LeetCode Link: Spiral Matrix

Difficulty: Medium

Problem Explanation 📝

Problem: LeetCode 54 - Spiral Matrix

Description: Given an m x n matrix, return all elements of the matrix in spiral order.

Intuition: We can traverse the matrix in a spiral order by simulating the movement in four directions: right, down, left, and up. To keep track of the visited elements, we can maintain four boundaries: top, bottom, left, and right.

Approach:

1. Initialize four variables: top = 0, bottom = m - 1, left = 0, right = n - 1.
2. Loop until top <= bottom and left <= right:

• Traverse from left to right along the top boundary and increment top.
• Traverse from top to bottom along the right boundary and decrement right.
• Traverse from right to left along the bottom boundary and decrement bottom.
• Traverse from bottom to top along the left boundary and increment left.

3. Keep adding the elements encountered during the traversal to the result vector.

⌛ Time Complexity: The time complexity of this approach is O(m * n), where m is the number of rows and n is the number of columns in the matrix.

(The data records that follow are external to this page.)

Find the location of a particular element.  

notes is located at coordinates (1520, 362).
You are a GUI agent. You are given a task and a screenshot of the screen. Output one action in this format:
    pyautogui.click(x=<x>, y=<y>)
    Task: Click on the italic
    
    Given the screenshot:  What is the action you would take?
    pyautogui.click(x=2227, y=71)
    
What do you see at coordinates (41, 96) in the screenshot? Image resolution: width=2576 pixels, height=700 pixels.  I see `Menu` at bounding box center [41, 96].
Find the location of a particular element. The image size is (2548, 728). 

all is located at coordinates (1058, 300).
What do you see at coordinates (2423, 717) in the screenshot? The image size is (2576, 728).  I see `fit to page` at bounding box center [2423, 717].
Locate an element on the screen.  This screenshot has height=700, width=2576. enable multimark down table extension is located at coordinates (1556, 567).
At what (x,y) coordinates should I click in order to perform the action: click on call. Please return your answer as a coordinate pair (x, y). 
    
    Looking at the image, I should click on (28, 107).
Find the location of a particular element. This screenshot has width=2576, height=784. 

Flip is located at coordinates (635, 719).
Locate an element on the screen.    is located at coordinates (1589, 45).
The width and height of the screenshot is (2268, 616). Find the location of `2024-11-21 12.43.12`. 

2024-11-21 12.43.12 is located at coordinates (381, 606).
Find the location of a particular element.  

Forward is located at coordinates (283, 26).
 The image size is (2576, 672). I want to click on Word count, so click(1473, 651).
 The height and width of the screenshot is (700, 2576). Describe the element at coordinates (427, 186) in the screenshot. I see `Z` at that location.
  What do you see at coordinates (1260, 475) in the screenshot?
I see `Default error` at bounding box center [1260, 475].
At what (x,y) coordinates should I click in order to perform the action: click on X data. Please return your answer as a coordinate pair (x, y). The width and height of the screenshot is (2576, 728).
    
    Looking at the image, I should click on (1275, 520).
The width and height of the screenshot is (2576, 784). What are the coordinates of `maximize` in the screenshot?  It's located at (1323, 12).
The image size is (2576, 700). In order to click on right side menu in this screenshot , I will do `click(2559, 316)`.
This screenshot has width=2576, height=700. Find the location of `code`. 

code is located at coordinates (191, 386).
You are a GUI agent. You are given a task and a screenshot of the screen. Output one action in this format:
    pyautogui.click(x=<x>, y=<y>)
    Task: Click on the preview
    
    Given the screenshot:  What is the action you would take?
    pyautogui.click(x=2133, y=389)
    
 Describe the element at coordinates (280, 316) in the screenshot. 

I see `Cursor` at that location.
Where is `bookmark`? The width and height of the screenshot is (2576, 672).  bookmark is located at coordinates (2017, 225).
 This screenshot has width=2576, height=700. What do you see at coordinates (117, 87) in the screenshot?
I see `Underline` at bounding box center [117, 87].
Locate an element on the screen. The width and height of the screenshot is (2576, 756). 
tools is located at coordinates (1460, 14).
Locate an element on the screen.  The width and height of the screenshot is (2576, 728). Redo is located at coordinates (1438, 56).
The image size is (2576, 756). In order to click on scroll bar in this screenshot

💾 Space Complexity: The space complexity is O(1) as we are not using any additional space.

Solutions 💡

Cpp 💻

class Solution {
  public:
    vector<int> spiralOrder(vector<vector<int>> &matrix) {
        vector<int> result;

        if (matrix.empty()) {
            return result;
        }

        int m = matrix.size();
        int n = matrix[0].size();
        int top = 0, bottom = m - 1, left = 0, right = n - 1;

        while (top <= bottom && left <= right) {
            // Traverse from left to right along the top boundary
            for (int i = left; i <= right; i++) {
                result.push_back(matrix[top][i]);
            }

            top++;

            // Traverse from top to bottom along the right boundary
            for (int i = top; i <= bottom; i++) {
                result.push_back(matrix[i][right]);
            }

            right--;

            // Traverse from right to left along the bottom boundary
            if (top <= bottom) {
                for (int i = right; i >= left; i--) {
                    result.push_back(matrix[bottom][i]);
                }

                bottom--;
            }

            // Traverse from bottom to top along the left boundary
            if (left <= right) {
                for (int i = bottom; i >= top; i--) {
                    result.push_back(matrix[i][left]);
                }

                left++;
            }
        }

        return result;
    }
};

Python 🐍

class Solution:
    def spiralOrder(self, matrix: List[List[int]]) -> List[int]:
        if not matrix:
            return []

        rows, cols = len(matrix), len(matrix[0])
        result = []

        # Define the boundaries of the current layer
        top, bottom, left, right = 0, rows - 1, 0, cols - 1

        while top <= bottom and left <= right:
            # Traverse the top row
            for j in range(left, right + 1):
                result.append(matrix[top][j])
            top += 1

            # Traverse the right column
            for i in range(top, bottom + 1):
                result.append(matrix[i][right])
            right -= 1

            # Traverse the bottom row
            if top <= bottom:  # Avoid duplicate traversal
                for j in range(right, left - 1, -1):
                    result.append(matrix[bottom][j])
                bottom -= 1

            # Traverse the left column
            if left <= right:  # Avoid duplicate traversal
                for i in range(bottom, top - 1, -1):
                    result.append(matrix[i][left])
                left += 1

        return result